He just came back that day normally, we didn’t apply anything special to him but it very convincingly, produced the beaten-up Teddy performance, now, in English as it had done previously with all the other cast.

[0:11:32.2] RS: With the goal, medium to long-term be that the actor wouldn’t need to come and perform in another language? That it could be the way you put it where I’m the actor but you were able to provide the English version?

[0:11:44.2] MS: Yeah, I mean, there are a couple of considerations here. At this stage, it matters of course that we would believe that the voice that is coming out of your mouth is plausibly your kind of age, your kind of — if I was a heavy set individual, my voice would normally sound differently than if I was a cyclist or an athlete that wasn’t heavy set. So it’s not a machine learning problem, it’s just a sort of a plausible voice problem, you know? 

So if I were for example, Japanese with a Japanese accent and I was trying to voice in English, I would still have my accent and that would be, maybe odd. So yeah, you want to cast somebody that is plausible for the voice. You can cast anyone you like but of course, if you can use the original actors, why wouldn’t you? Because they understand their roles very well.

[0:12:31.7] RS: Of course, yeah and as you said, they make acting choices, right? So they would want those choices to be consistent across various markets, right? Thy would want their decisions to be the same in whichever way they were presenting, whichever language they were presenting the film which interestingly, this process, I don’t believe is necessarily a snag because ADR which I forget what it stands for but it’s actors kind of after they have filmed, go and rerecord dialogues so that it sounds better if onset mics didn’t pick it up.

This is an existing process that actors go through and that is common in the film industry. So my point is, I don’t know if we’re – if someone were trying to critique this, they might say, “Oh well, now you’ve got to have this actor come in and perform in all these languages” but the that doesn’t necessarily different than what they’re doing already.

[0:13:18.2] MS: Rob, I got to say that you’re right. ADR or audio dialogue replacement is incredibly standard. So at almost any major feature film you’ll see, you’ll get the actors coming in and read, voicing their own lines in the same language that they did it originally just because yeah, as you say, like there might be odd background noise or they want a different miking. 

Like right now, you and I are speaking to each other with our microphones quite close to our mouths, something you just can’t do on set because obviously, it would be on shot. So the miking on set is always going to be sort of a different type of microphone recording than you can achieve in a sound booth. 

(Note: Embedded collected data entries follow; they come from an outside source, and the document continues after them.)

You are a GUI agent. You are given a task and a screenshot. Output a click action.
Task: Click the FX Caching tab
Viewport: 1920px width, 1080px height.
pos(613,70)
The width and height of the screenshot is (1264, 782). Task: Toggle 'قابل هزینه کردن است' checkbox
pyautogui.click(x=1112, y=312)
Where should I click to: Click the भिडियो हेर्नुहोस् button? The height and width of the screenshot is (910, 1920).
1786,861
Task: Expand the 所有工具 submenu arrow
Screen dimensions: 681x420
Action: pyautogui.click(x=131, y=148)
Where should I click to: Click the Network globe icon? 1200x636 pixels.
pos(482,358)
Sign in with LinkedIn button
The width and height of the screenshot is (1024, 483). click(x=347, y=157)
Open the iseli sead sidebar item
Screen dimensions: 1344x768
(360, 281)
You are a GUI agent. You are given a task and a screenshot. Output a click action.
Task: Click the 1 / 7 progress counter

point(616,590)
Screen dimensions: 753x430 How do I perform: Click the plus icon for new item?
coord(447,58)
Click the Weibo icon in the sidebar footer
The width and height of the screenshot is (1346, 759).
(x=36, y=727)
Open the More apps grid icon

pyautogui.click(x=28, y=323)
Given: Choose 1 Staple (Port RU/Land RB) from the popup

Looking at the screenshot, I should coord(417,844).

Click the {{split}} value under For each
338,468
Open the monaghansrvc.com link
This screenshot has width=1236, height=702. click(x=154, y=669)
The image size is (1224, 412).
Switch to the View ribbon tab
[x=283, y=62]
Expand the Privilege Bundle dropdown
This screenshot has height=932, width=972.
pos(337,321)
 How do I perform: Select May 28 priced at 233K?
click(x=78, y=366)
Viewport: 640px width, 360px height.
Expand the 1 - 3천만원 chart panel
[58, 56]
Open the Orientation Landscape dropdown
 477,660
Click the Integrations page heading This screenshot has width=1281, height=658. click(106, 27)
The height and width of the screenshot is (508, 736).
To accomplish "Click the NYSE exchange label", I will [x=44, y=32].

So for a whole lot of reasons, people do ADR but yes, if that actor is able to speak in another language, you could get them to re-voice themselves, if they can’t, yeah, you could get somebody else to do it, which is no different than the dubbing market where we already, you know, dub. 

But there is one huge advantage in the process, apart from the obvious that they look better and they’re in lip sync, which is if you think about it, if I was delivering some dialogue and you wanted me rot be re-voiced but not have my face change, in other words, just a normal old-fashioned dub, you’d kind of want the words that are coming out to be the same duration and kind of the same length as the original English words because that’s where my lips are moving. 

Now, it’s not going to match perfectly but clearly, you don’t want to have audio of dialog continue when my mouth is shut. So in fact, you actually have to compromise the translation of the script to try and coerce it into being words in that foreign language that kind of fit with the lip movements or we’re called the visims the lip movements of the actor. 

So the script translation is far from a creative process where you’re in this language, the new language, we’re trying to come up with the right sentiment, the right intent of the actual authors. Instead, we’re trying to come up with something that’s just timing to the lip movements of the actor when they first said it. Now, that’s a compromise that’s pretty hard to take. 

In our process, it doesn’t apply because if you were saying in four words what I’d said in three, it would just match. We don’t have to match the timing, we don’t have to match the lip movement or jaw movement, it all gets fixed. 

So we can do a more authentic translation of the script more in keeping with what the scriptwriters had intended and hopefully, also allowing the actor to be a little more flexible in where they take a breath, their timing and just the emphasis on a word because as I am sure you know Rob, you can say anything and punch a particular word in a sentence to give a kind of particular meaning, a slant and that kind of meaning beneath the words is what we call the subtext of the same and that’s gold for an actor, getting the subtext right.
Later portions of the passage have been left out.